Digital Evidence Changes Dynamics of Investigation

Fraud has changed.  More commonly the evidence is now digital.

This change has two implications:

1.  The evidence is much harder to eradicate than people think.

People naively think they can delete digital records.  But deleted records can be recovered from hard drives and mobile devices like tablets and smart phones.  Also, very commonly, the records are copied to lots of places due to backups, synchronization, sharing in social media and so on.

Moreover – and this is a subtle point – the number of relevant records today is far larger than was true in the past.  Our mobile phones and computer networks are collecting records of biblical proportions . . . records about whom we talked to, what we said, when it happened, which applications we accessed, what cologne we were wearing and precisely where we were at any given moment (plus more and more and more!).
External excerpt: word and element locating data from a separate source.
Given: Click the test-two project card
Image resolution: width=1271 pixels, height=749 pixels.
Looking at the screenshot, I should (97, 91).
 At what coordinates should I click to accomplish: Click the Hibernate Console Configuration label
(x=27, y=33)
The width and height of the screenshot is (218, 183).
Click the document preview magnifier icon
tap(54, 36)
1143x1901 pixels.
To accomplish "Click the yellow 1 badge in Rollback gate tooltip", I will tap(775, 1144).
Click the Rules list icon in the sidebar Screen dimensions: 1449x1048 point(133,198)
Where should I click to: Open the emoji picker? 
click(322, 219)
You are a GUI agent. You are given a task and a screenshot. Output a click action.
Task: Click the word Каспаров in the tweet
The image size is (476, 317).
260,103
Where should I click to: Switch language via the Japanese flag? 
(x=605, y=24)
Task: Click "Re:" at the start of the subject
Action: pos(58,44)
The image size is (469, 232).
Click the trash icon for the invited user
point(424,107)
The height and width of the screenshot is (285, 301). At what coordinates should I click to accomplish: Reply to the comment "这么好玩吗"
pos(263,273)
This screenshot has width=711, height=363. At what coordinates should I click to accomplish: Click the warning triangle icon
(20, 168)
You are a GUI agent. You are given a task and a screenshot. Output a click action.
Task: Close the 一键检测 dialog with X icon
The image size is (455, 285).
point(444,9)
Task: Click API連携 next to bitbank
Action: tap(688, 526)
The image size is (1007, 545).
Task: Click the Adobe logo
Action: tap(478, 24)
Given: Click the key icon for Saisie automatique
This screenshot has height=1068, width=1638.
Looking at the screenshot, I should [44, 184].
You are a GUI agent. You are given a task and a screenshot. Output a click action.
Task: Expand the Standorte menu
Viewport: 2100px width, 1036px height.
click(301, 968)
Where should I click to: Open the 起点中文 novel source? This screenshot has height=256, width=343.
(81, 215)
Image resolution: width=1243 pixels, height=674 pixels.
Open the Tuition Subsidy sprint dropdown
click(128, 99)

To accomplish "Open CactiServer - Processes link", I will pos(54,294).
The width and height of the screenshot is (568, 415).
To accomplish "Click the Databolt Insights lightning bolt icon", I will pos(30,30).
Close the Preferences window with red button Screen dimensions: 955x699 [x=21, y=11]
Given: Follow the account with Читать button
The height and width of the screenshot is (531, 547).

2.  The collection of digital evidence can raise dicey privacy and related issues.

Our society is in shock about the quantities and details of information that technology is now collecting, storing and spreading about us.  In reaction we see a confused privacy push-back.

First example:  In the past twelve months, several states have enacted (non-uniform) legislation preventing employers from demanding social media log-on credentials from employees.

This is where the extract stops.